Mercado & Finanças

BNA defende reforço da produção interna para inflação continuar a desacelerar em Angola

O governador do Banco Nacional de Angola (BNA) defendeu esta semana a necessidade de reforçar a produção interna de bens e serviços, sobretudo alimentares, como principal desafio para 2026, com vista à continuidade da trajectória de desaceleração da inflação, que encerrou 2025 nos 15,7%.
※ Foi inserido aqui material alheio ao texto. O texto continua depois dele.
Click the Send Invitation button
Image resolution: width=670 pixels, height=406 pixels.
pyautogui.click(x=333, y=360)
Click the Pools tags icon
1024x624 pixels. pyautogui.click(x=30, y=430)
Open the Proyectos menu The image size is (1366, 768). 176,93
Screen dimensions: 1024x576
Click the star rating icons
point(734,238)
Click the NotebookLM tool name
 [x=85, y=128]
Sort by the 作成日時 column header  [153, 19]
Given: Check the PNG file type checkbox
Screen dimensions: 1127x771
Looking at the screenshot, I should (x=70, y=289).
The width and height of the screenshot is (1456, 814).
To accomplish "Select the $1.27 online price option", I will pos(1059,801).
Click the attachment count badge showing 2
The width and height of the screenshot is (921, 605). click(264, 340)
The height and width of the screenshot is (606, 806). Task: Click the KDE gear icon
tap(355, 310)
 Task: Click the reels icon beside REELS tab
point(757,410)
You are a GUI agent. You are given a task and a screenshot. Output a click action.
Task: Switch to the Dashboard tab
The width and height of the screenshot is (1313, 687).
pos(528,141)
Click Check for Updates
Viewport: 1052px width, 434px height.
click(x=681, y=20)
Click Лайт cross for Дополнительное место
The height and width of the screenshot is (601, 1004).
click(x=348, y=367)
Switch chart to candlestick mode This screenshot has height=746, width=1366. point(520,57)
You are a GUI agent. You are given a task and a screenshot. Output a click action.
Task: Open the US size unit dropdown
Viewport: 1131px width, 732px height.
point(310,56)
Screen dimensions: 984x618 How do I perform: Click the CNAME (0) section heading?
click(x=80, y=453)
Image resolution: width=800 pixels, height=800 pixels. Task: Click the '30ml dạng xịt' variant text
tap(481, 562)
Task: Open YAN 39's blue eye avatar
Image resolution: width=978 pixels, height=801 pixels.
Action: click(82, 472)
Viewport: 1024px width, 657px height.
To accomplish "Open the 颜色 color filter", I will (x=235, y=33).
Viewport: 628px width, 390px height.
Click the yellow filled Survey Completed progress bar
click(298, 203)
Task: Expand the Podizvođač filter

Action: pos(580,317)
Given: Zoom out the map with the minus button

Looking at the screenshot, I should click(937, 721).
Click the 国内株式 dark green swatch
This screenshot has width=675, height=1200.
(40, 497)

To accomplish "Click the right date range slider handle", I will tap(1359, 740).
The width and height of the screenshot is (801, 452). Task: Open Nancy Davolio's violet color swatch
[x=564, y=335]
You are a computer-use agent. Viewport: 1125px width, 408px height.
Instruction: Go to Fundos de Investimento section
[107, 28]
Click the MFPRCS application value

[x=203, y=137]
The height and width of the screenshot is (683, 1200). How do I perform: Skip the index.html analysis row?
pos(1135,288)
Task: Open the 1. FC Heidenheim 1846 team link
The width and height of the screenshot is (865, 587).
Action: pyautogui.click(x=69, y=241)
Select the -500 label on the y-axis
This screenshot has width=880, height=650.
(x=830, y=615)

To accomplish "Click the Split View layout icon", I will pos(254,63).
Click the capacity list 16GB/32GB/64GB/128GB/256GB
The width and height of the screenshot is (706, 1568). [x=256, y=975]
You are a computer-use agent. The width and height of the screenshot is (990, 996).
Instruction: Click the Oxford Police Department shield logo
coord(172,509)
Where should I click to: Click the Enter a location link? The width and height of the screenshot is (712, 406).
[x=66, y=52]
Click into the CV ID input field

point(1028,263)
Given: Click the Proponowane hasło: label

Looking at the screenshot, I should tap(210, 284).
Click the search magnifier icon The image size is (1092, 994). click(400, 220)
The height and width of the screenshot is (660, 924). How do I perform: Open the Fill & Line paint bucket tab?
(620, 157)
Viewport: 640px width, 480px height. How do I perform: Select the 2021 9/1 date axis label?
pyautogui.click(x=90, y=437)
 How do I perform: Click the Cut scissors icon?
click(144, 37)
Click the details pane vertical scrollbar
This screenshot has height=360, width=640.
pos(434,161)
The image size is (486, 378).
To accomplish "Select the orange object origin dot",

Manuel Tiago Dias falava à imprensa sobre a evolução da taxa de inflação em 2025 e os factores que estiveram na base da sua desaceleração, sublinhando que a entrada em funcionamento de várias unidades industriais ao longo deste ano deverá contribuir para o aumento da oferta de bens essenciais de consumo no mercado nacional.

A inflação homóloga em Angola fixou-se em 15,70% em Dezembro de 2025, o que representa uma desaceleração de 11,8 pontos percentuais face ao mesmo mês de 2024, quando a taxa se situava em 27,50%, segundo dados divulgados pelo Instituto Nacional de Estatística (INE).

De acordo com a nota do Índice de Preços no Consumidor Nacional (IPCN), a inflação desacelerou igualmente em relação ao mês anterior, ao recuar 0,86 pontos percentuais face a Novembro de 2025, quando se situava em 16,56%.

Segundo o governador do BNA, contribuíram para a redução da inflação factores como a estabilidade cambial, o aumento da oferta de bens na economia e o controlo dos instrumentos de pagamento, com particular incidência nos meios de pagamento em moeda nacional, ao longo de 2025.

“E para coroar tudo isso, tivemos um aumento das nossas reservas internacionais, o que nos coloca numa condição favorável para continuarmos o esforço de redução da inflação na nossa economia e, com isso, contribuirmos também para a recuperação do poder de compra da população”, afirmou Manuel Tiago Dias, citado pela rádio pública angolana.

Relativamente à estabilidade cambial, o governador destacou que 2025 registou “uma taxa de câmbio praticamente inalterada”, resultado, entre outros factores, do aumento substancial da oferta de divisas no mercado cambial.

Segundo explicou, entre Janeiro e Novembro de 2025, os bancos comerciais adquiriram cerca de 8,8 mil milhões de dólares às companhias petrolíferas, diamantíferas e a outros clientes, valor superior aos cerca de 7 mil milhões de dólares registados no mesmo período de 2024.